さて、日本の株式時価総額は世界の何%あるでしょう?

答えは、9%。これはMSCIやSP Global 1200といった先進国(特にアメリカ)が大きめに出る指数でのこと。ただガーナやスリランカまで含めた全世界ベースでも8%(出所:Bloombergに一部修正)と変わらず、「1割弱」というのが株の世界での日本のウェイトです。

バブルのときに世界の半分を占めていた、みたいな話は異常値として、今現在で比べると、アメリカが29%、英独仏を合わせて15%、中国5.8%/香港4.3%(←この二つは主要銘柄がダブルカウントされているので合算しないように注意!)、インド、ブラジルがスイスやオーストラリアと同じく2.5%、ロシアは韓国や台湾と同じく1.5%前後。数字にすると意外に(枯れたとは言え)まだ大きいというのが印象なのではないでしょうか。

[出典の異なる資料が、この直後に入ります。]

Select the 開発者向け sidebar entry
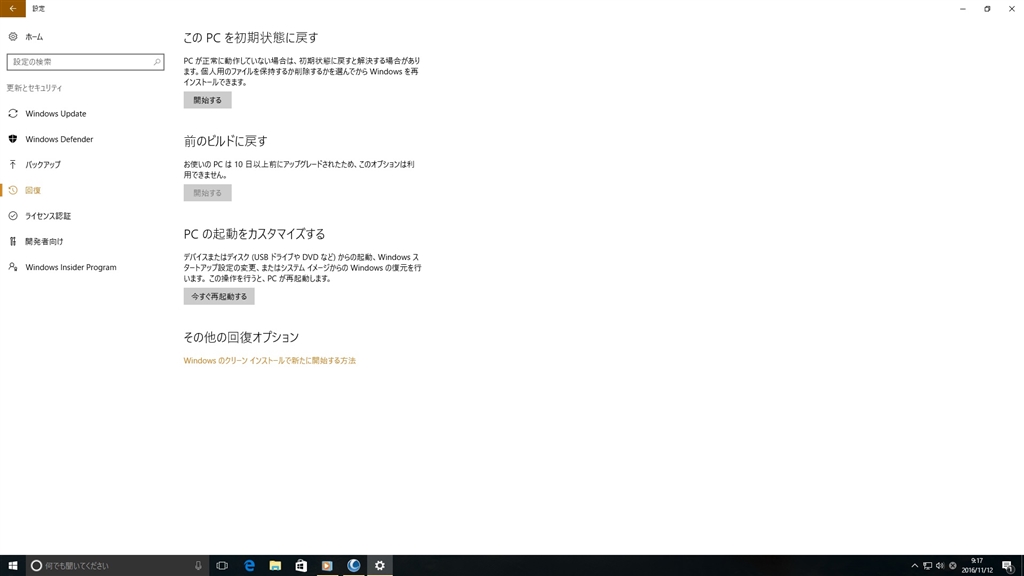tap(44, 242)
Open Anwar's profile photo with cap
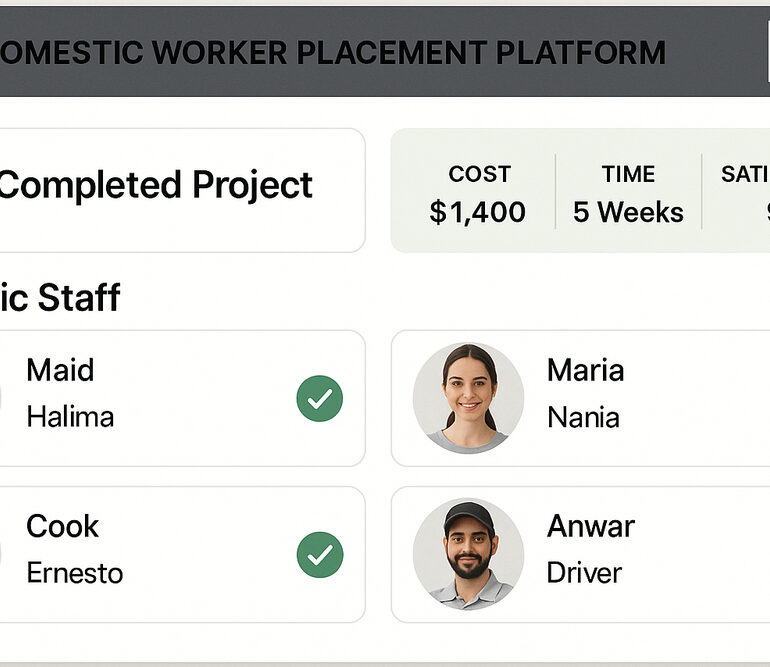770x667 pixels. pos(468,554)
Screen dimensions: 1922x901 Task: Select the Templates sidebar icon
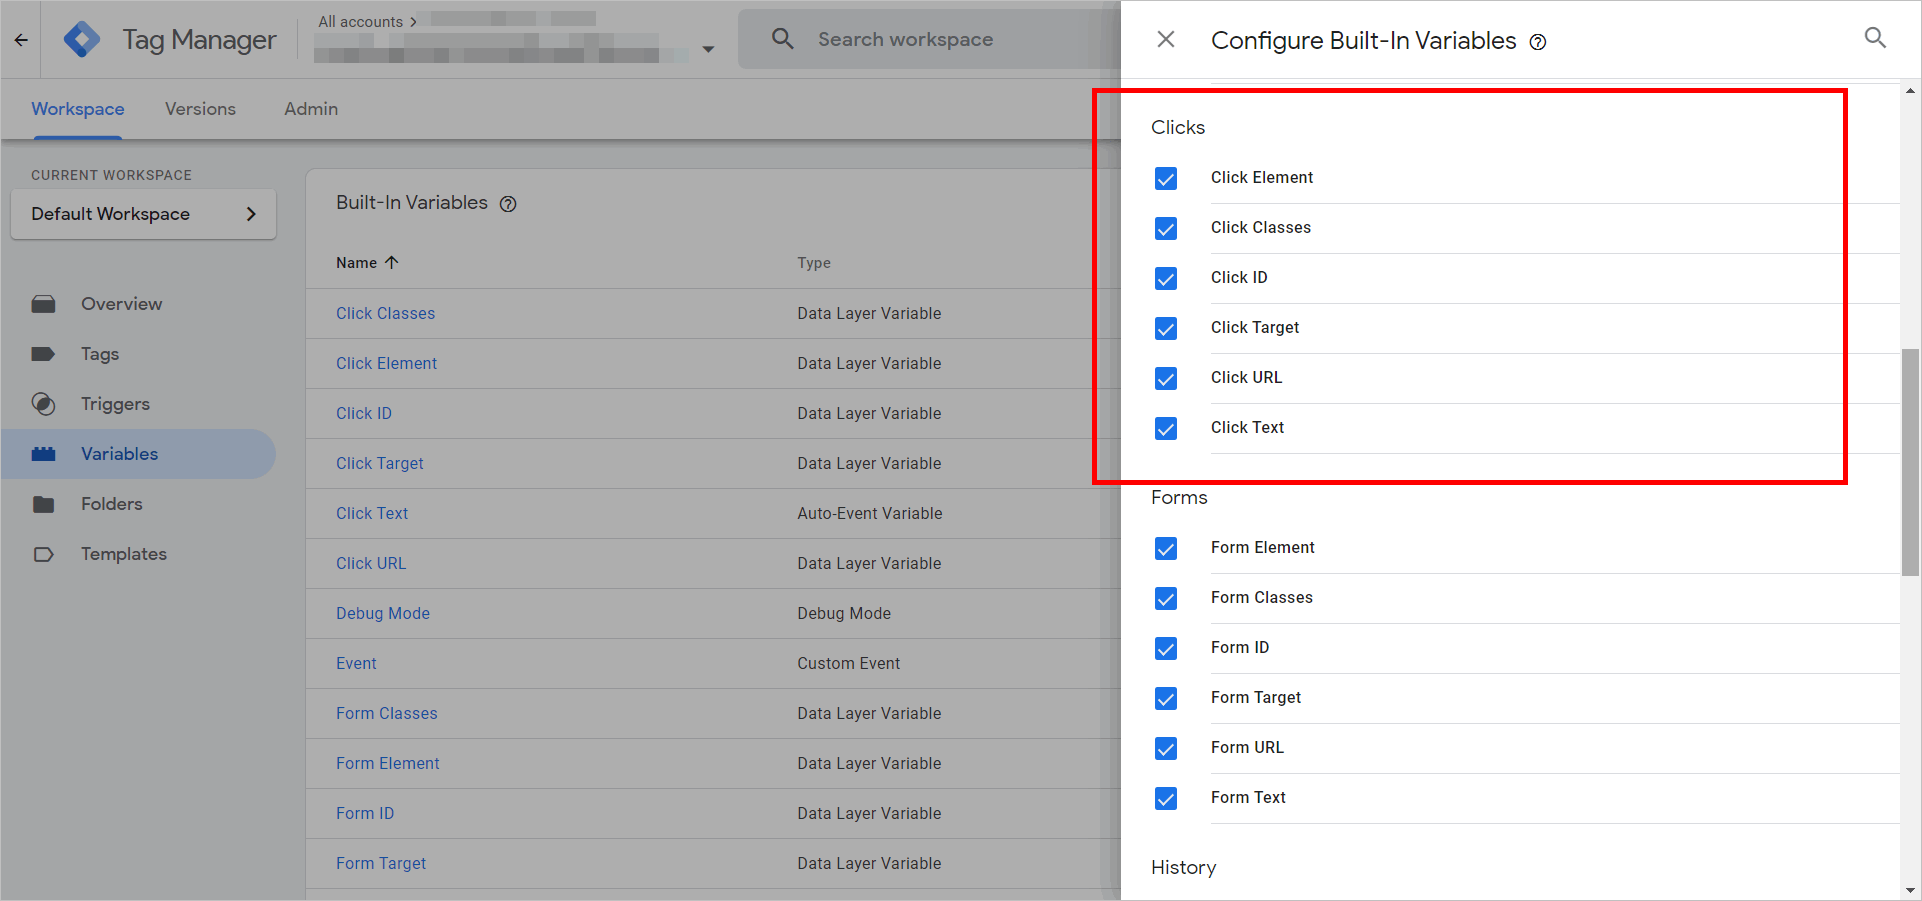(44, 553)
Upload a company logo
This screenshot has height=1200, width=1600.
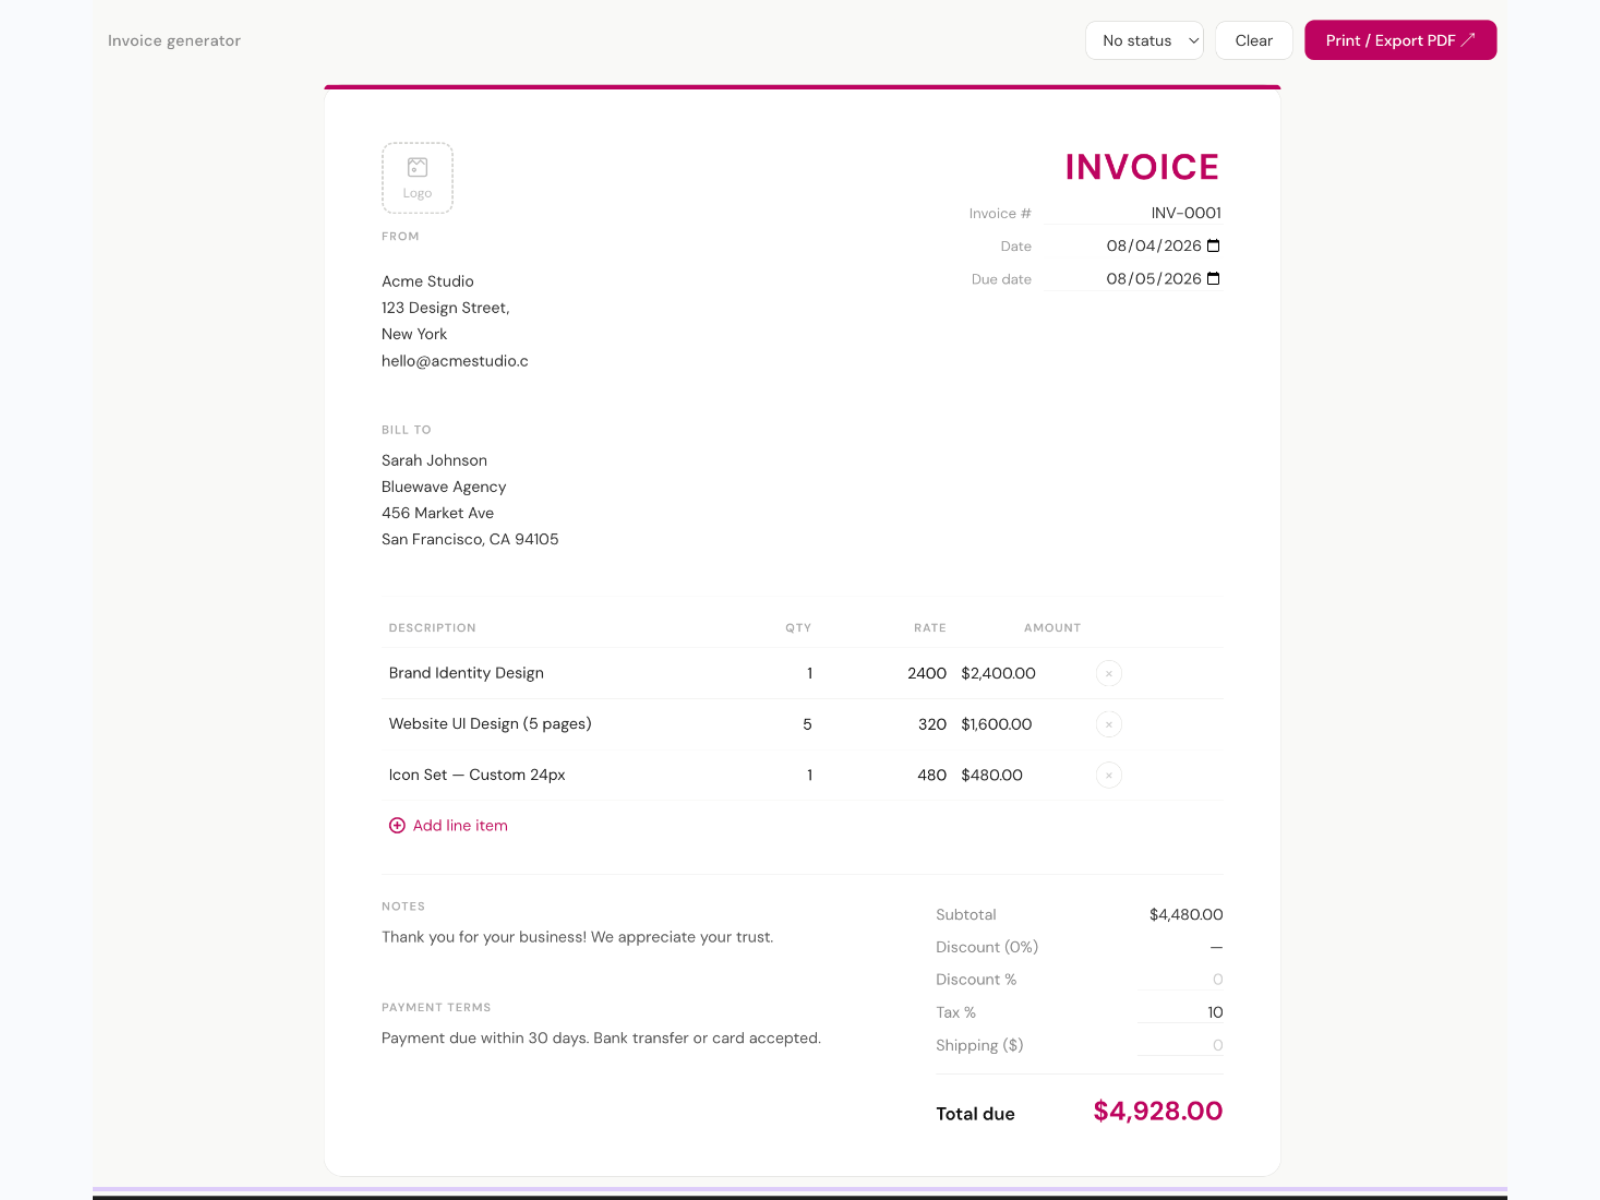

しかし、やはり日本はマイナーです。成長率が低いことはもちろんのこと、運用の現場では外国株は「汎欧州」「汎アジア」(=Asia ex-Japanという日本除くアジア)など地域でまとめてますから海外から見たら日本はサイズもない。実際、黒船のお客さんたちも、日本株担当者というのは着々と減っています。アジア株などへの転任/兼任化というのが多いですが、中には異業種への転職を余儀なくされるケースも・・。


誤差?

日本は「汎アジア」に入るには特殊でかつ大きすぎ、単独のアセットクラスとして存在感を保つには不足している中途半端なところにあります。恐いのは将来、オーストラリアのような「誤差」になってしまうこと。かの国は世界的な資源の産地ではありますが、世界トップ級のBHP BilitonやRio Tintoという鉱山会社がイギリスなどにも上場しているせいで、イギリスさえカバーしていればオーストラリアは忘れてもいい、ということになってしまっています。実際、グローバル投資家は「誤差」だとして、相当な大手でもオーストラリア専任のファンドマネージャーというのは置いていません。

日本もトヨタにホンダ、ソニーや松下にキャノン、任天堂あたりといったブルーチップ銘柄がアメリカの株価指数に入って本格的に取引され始めたりすれば、やはり「誤差」になってしまいます。うーん、アメリカが日本の息の根を止めようと思えば、日本のブルーチップのADRをNYダウに組み入れてしまえばいいのか・・。